June 4th, 2022  •  Author:   Mg Zin Bhone , Ma Lei Lei Soe and U Soe Kyaw (Kanbalu Township)  •  3 minute read
Featured image

Zin Bhone, 8, Lei Lei Soe, 26, and Soe Kyaw, 53, were all killed by a junta artillery shell in Koe Taung Boet, a village in Sagaing Region’s Kanbalu Township, on June 1 (Supplied)

The boy and his mother and grandfather died after junta troops fired on their home during a clash with a local defence force

By Myanmar Now

An eight-year-old child was killed along with his mother and grandfather when an artillery shell fired by junta troops hit their home in central Sagaing Region on Wednesday.

The victims were identified as Zin Bhone, his mother Lei Lei Soe, 26, and his grandfather Soe Kyaw, 53, from the village of Koe Taung Boet in northern Kanbalu Township.

The shelling happened during a clash between junta troops stationed in the village and members of a local defence force called KTB-R.
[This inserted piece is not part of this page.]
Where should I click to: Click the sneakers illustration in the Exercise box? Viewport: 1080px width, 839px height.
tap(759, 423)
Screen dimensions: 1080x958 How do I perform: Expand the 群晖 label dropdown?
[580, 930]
Over 80 junta troops had been occupying the village and some 50 of them left for the town of Kawlin, about 11km north of Koe Taung Boet, on Wednesday, according to Ko Chit, a leader of the KTB-R.

Members of the defence group then entered the village and launched attacks on the remaining junta troops, who had positioned themselves in trenches in the north of the village, said Ko Chit.
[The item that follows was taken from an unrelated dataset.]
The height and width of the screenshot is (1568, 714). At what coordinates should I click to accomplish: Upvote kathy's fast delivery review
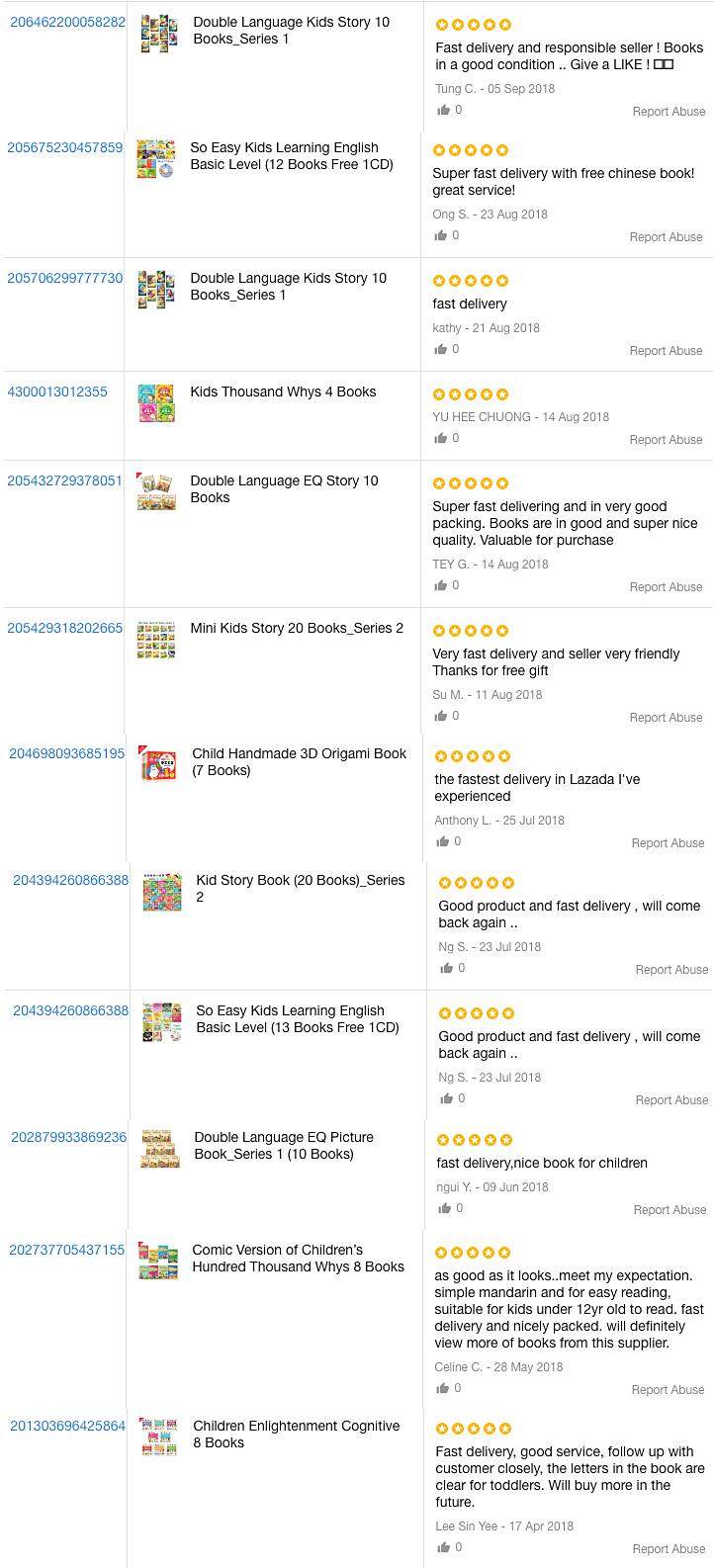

An artillery shell fired by junta troops from outside the village hit the house of the victims, he added.

“They were inside their home, but the heavy artillery shells that the military fired fell right on the house. We were unable to save them as we were busy fighting and it was already night,” Ko Chit told Myanmar Now.

The clash escalated after the incident and continued until Friday, he added.
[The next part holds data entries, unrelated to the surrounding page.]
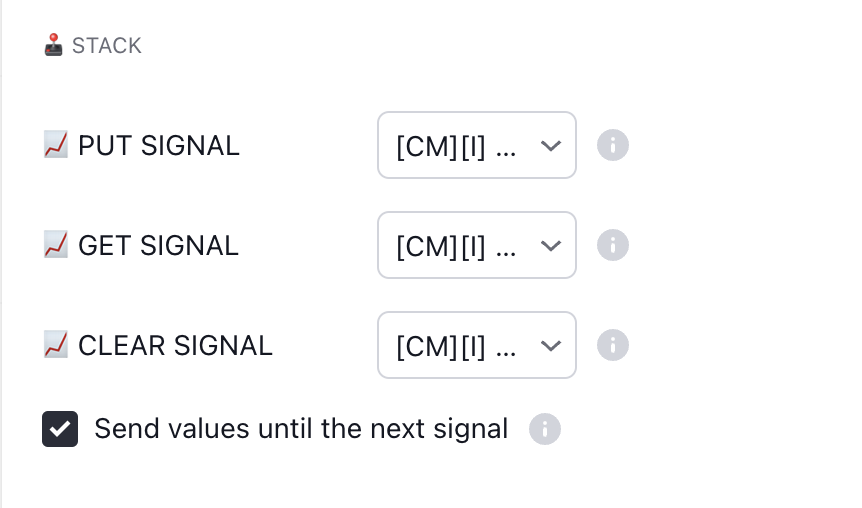The width and height of the screenshot is (862, 508).
Task: Click the chart icon before PUT SIGNAL
Action: (x=56, y=145)
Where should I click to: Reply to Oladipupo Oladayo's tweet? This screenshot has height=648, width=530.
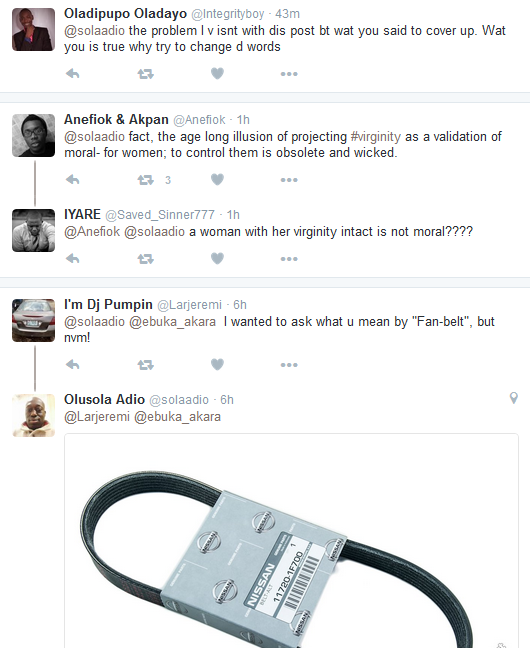[x=72, y=74]
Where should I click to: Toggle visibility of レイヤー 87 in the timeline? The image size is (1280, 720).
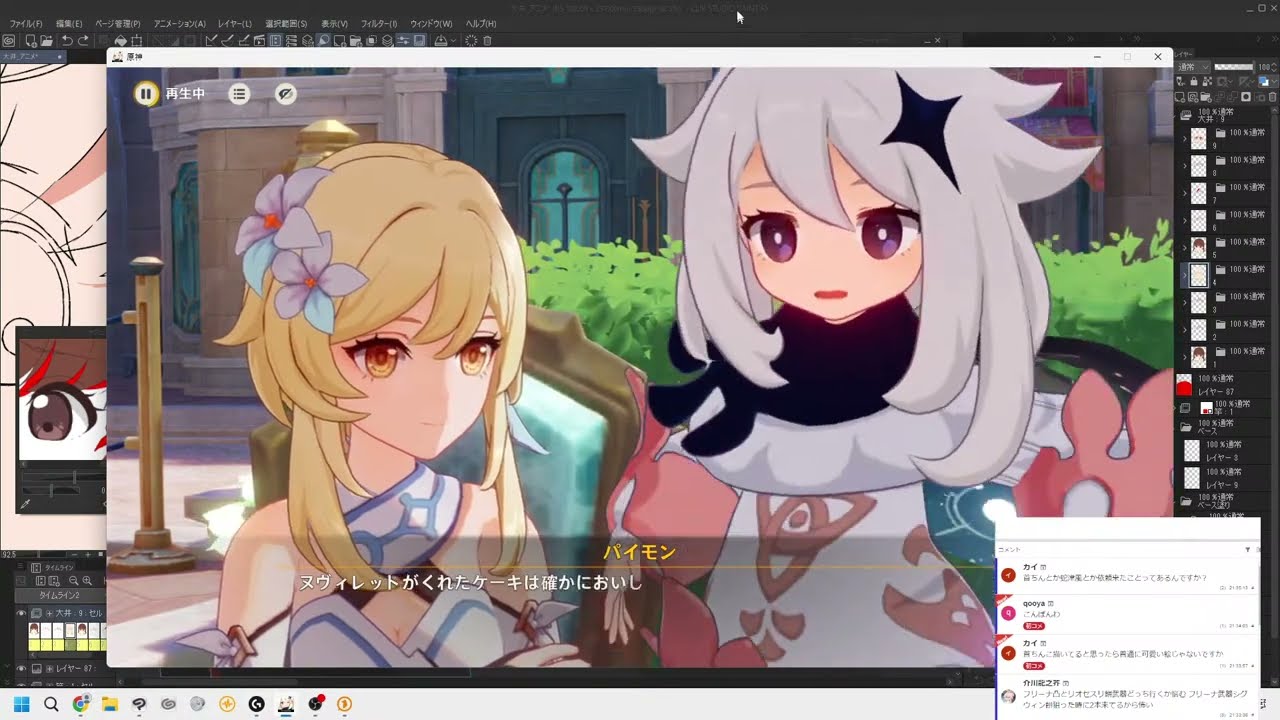coord(21,668)
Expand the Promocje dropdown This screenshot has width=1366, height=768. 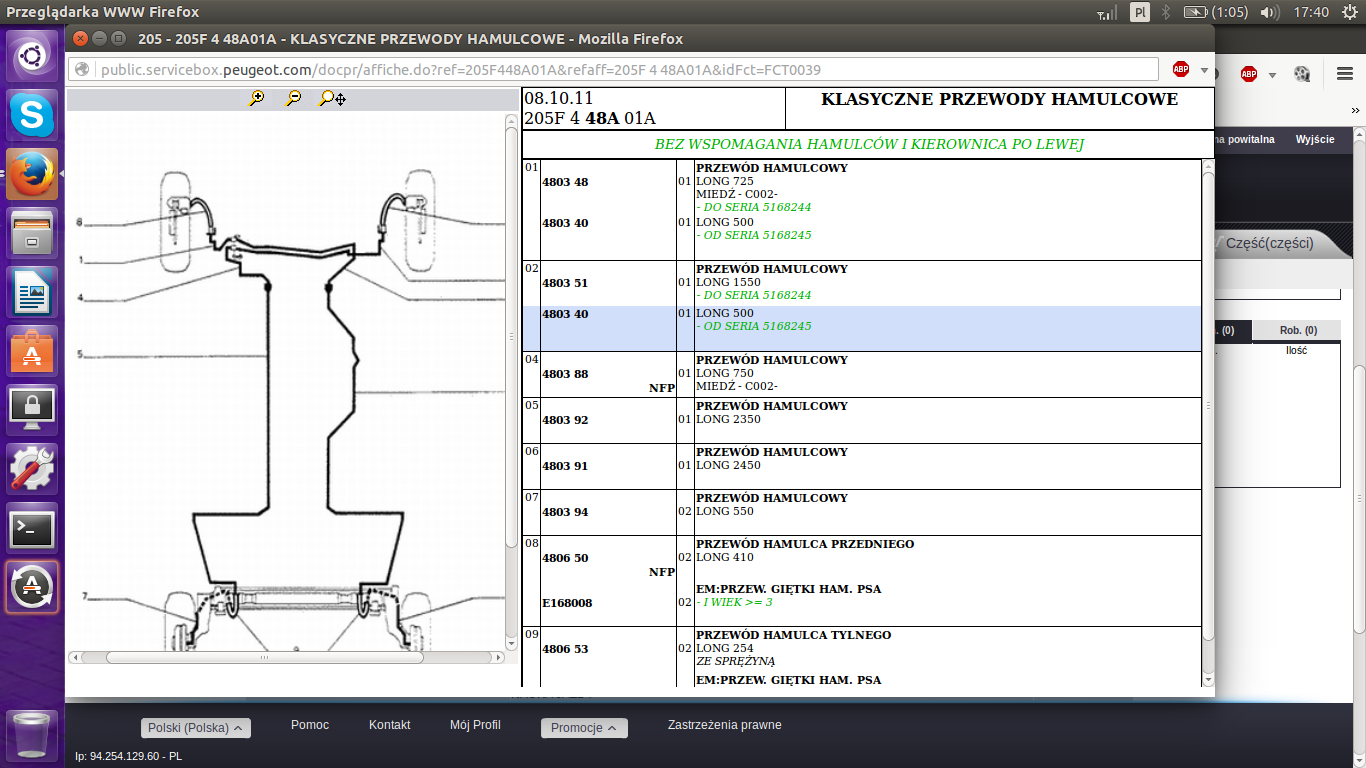tap(584, 728)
“The battle on June 1 wasn’t that fierce. It was just us trying to close in on them. But the day after they killed the family, we attacked them from all directions and they fought back from the trenches,” Ko Chit said.

The soldiers had been stationed in Koe Taung Boet since late March and had dug trenches and built communication tunnels there, essentially creating a small base, according to Ko Chit.

However, most of the soldiers stayed in the houses of displaced villagers until Wednesday, when those who remained behind after around 50 of them left took up position in the trenches.

“They were firing at us from their camp, but we had them surrounded from both inside and outside of the village,” said the KTB-R leader.

Koe Taw Boet is a village of around 2,000 households. Most of its inhabitants have fled the area due to the clashes.

On February 4, a junta column coming south from Kawlin clashed with the village’s defence forces, killing 16 resistance fighters, according to KTB-R.

Sagaing Region has been a major stronghold of Myanmar’s armed resistance movement against the military regime that seized power in a coup early last year.

The military has been accused of raiding and burning villages in many parts of the region in a bid to crush resistance to its rule. There have also been numerous reports of junta soldiers using villagers as human shields and then executing them.

Zaw Min Tun, the regime’s spokesperson, has repeatedly rejected allegations of military atrocities, but seldom comments on individual cases.

The junta has also imposed a communications blackout across a wide area of the region, as well as in parts of neighbouring Magway Region, as it steps up its offensives in these areas.